Collected data
*** Begin section ***

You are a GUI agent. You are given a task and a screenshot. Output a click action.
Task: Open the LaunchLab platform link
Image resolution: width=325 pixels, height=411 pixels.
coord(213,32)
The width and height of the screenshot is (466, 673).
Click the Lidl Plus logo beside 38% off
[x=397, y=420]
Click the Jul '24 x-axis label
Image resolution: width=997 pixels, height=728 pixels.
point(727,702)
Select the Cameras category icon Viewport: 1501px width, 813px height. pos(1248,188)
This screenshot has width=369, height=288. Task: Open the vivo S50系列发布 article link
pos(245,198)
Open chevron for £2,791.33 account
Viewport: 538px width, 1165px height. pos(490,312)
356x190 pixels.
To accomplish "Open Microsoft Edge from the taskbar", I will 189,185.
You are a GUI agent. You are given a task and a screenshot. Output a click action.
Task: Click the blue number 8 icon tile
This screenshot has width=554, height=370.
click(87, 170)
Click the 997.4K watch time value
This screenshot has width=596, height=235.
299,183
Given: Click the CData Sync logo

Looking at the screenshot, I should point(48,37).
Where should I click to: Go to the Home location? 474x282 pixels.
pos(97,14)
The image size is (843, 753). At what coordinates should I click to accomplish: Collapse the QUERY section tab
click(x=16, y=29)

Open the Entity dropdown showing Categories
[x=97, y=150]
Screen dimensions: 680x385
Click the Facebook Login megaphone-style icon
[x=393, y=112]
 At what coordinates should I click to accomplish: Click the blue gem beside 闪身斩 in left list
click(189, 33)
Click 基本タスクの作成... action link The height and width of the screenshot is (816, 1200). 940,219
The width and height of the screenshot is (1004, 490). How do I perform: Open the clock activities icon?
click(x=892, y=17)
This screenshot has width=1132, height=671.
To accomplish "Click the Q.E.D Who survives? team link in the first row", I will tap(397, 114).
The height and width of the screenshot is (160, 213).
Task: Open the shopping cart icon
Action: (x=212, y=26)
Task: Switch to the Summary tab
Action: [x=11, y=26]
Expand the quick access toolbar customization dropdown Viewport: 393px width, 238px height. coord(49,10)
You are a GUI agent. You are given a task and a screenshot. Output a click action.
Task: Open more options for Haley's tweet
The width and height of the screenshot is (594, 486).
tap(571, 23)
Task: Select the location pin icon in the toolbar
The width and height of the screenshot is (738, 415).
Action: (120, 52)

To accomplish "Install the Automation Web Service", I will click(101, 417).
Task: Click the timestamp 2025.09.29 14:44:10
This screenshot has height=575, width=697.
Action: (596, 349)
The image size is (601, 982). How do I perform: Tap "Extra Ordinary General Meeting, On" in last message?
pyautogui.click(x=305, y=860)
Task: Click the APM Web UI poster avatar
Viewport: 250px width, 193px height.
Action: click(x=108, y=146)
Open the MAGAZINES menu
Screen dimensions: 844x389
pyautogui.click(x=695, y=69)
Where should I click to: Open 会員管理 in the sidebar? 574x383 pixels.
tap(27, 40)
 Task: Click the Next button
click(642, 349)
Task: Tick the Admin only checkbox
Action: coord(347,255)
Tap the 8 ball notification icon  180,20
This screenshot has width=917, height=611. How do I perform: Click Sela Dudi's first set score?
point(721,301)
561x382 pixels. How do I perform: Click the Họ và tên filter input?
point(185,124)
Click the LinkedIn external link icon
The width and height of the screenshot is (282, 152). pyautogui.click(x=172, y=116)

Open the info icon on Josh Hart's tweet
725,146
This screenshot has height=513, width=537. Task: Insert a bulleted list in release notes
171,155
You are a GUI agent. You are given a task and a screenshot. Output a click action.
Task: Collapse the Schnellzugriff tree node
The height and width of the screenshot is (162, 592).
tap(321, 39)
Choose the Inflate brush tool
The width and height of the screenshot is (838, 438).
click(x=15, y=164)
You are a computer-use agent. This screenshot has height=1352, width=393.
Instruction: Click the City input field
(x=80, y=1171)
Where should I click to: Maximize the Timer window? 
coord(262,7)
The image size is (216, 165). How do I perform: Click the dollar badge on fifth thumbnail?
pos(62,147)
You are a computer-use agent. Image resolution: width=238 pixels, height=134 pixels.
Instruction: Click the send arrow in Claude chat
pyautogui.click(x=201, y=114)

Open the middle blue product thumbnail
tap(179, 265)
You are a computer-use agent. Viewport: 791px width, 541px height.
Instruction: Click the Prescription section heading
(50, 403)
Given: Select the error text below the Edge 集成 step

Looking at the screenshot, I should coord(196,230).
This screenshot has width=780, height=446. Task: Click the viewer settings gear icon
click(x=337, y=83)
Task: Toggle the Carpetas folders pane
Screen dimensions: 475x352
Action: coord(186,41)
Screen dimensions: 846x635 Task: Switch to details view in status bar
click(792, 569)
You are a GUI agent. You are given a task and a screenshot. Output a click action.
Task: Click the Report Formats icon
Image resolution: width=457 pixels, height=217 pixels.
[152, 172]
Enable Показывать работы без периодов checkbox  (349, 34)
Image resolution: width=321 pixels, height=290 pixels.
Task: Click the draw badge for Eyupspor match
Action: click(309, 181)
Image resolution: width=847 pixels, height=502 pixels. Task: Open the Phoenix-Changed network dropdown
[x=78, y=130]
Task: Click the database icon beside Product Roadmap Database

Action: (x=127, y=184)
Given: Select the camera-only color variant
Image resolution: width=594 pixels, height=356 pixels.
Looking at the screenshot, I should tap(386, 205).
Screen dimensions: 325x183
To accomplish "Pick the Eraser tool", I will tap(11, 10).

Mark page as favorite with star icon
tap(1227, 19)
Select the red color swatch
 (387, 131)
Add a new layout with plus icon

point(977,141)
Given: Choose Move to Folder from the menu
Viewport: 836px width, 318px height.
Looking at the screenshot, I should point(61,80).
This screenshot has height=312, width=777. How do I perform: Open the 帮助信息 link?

*** End section ***

WORK TASK: Can you restate every record above word for word?

EXERCISE SOLUTION:
You are a GUI agent. You are given a task and a screenshot. Output a click action.
Task: Open the LaunchLab platform link
Image resolution: width=325 pixels, height=411 pixels.
coord(213,32)
The width and height of the screenshot is (466, 673).
Click the Lidl Plus logo beside 38% off
[x=397, y=420]
Click the Jul '24 x-axis label
Image resolution: width=997 pixels, height=728 pixels.
point(727,702)
Select the Cameras category icon Viewport: 1501px width, 813px height. pos(1248,188)
This screenshot has width=369, height=288. Task: Open the vivo S50系列发布 article link
pos(245,198)
Open chevron for £2,791.33 account
Viewport: 538px width, 1165px height. pos(490,312)
356x190 pixels.
To accomplish "Open Microsoft Edge from the taskbar", I will 189,185.
You are a GUI agent. You are given a task and a screenshot. Output a click action.
Task: Click the blue number 8 icon tile
This screenshot has width=554, height=370.
click(87, 170)
Click the 997.4K watch time value
This screenshot has width=596, height=235.
299,183
Given: Click the CData Sync logo

Looking at the screenshot, I should point(48,37).
Where should I click to: Go to the Home location? 474x282 pixels.
pos(97,14)
The image size is (843, 753). At what coordinates should I click to accomplish: Collapse the QUERY section tab
click(x=16, y=29)

Open the Entity dropdown showing Categories
[x=97, y=150]
Screen dimensions: 680x385
Click the Facebook Login megaphone-style icon
[x=393, y=112]
 At what coordinates should I click to accomplish: Click the blue gem beside 闪身斩 in left list
click(189, 33)
Click 基本タスクの作成... action link The height and width of the screenshot is (816, 1200). 940,219
The width and height of the screenshot is (1004, 490). How do I perform: Open the clock activities icon?
click(x=892, y=17)
This screenshot has width=1132, height=671.
To accomplish "Click the Q.E.D Who survives? team link in the first row", I will tap(397, 114).
The height and width of the screenshot is (160, 213).
Task: Open the shopping cart icon
Action: (x=212, y=26)
Task: Switch to the Summary tab
Action: [x=11, y=26]
Expand the quick access toolbar customization dropdown Viewport: 393px width, 238px height. coord(49,10)
You are a GUI agent. You are given a task and a screenshot. Output a click action.
Task: Open more options for Haley's tweet
The width and height of the screenshot is (594, 486).
tap(571, 23)
Task: Select the location pin icon in the toolbar
The width and height of the screenshot is (738, 415).
Action: (120, 52)

To accomplish "Install the Automation Web Service", I will click(101, 417).
Task: Click the timestamp 2025.09.29 14:44:10
This screenshot has height=575, width=697.
Action: (596, 349)
The image size is (601, 982). How do I perform: Tap "Extra Ordinary General Meeting, On" in last message?
pyautogui.click(x=305, y=860)
Task: Click the APM Web UI poster avatar
Viewport: 250px width, 193px height.
Action: click(x=108, y=146)
Open the MAGAZINES menu
Screen dimensions: 844x389
pyautogui.click(x=695, y=69)
Where should I click to: Open 会員管理 in the sidebar? 574x383 pixels.
tap(27, 40)
 Task: Click the Next button
click(642, 349)
Task: Tick the Admin only checkbox
Action: coord(347,255)
Tap the 8 ball notification icon  180,20
This screenshot has width=917, height=611. How do I perform: Click Sela Dudi's first set score?
point(721,301)
561x382 pixels. How do I perform: Click the Họ và tên filter input?
point(185,124)
Click the LinkedIn external link icon
The width and height of the screenshot is (282, 152). pyautogui.click(x=172, y=116)

Open the info icon on Josh Hart's tweet
725,146
This screenshot has height=513, width=537. Task: Insert a bulleted list in release notes
171,155
You are a GUI agent. You are given a task and a screenshot. Output a click action.
Task: Collapse the Schnellzugriff tree node
The height and width of the screenshot is (162, 592).
tap(321, 39)
Choose the Inflate brush tool
The width and height of the screenshot is (838, 438).
click(x=15, y=164)
You are a computer-use agent. This screenshot has height=1352, width=393.
Instruction: Click the City input field
(x=80, y=1171)
Where should I click to: Maximize the Timer window? 
coord(262,7)
The image size is (216, 165). How do I perform: Click the dollar badge on fifth thumbnail?
pos(62,147)
You are a computer-use agent. Image resolution: width=238 pixels, height=134 pixels.
Instruction: Click the send arrow in Claude chat
pyautogui.click(x=201, y=114)

Open the middle blue product thumbnail
tap(179, 265)
You are a computer-use agent. Viewport: 791px width, 541px height.
Instruction: Click the Prescription section heading
(50, 403)
Given: Select the error text below the Edge 集成 step

Looking at the screenshot, I should coord(196,230).
This screenshot has width=780, height=446. Task: Click the viewer settings gear icon
click(x=337, y=83)
Task: Toggle the Carpetas folders pane
Screen dimensions: 475x352
Action: coord(186,41)
Screen dimensions: 846x635 Task: Switch to details view in status bar
click(792, 569)
You are a GUI agent. You are given a task and a screenshot. Output a click action.
Task: Click the Report Formats icon
Image resolution: width=457 pixels, height=217 pixels.
[152, 172]
Enable Показывать работы без периодов checkbox  (349, 34)
Image resolution: width=321 pixels, height=290 pixels.
Task: Click the draw badge for Eyupspor match
Action: click(309, 181)
Image resolution: width=847 pixels, height=502 pixels. Task: Open the Phoenix-Changed network dropdown
[x=78, y=130]
Task: Click the database icon beside Product Roadmap Database

Action: (x=127, y=184)
Given: Select the camera-only color variant
Image resolution: width=594 pixels, height=356 pixels.
Looking at the screenshot, I should tap(386, 205).
Screen dimensions: 325x183
To accomplish "Pick the Eraser tool", I will tap(11, 10).

Mark page as favorite with star icon
tap(1227, 19)
Select the red color swatch
 (387, 131)
Add a new layout with plus icon

point(977,141)
Given: Choose Move to Folder from the menu
Viewport: 836px width, 318px height.
Looking at the screenshot, I should point(61,80).
This screenshot has height=312, width=777. How do I perform: Open the 帮助信息 link?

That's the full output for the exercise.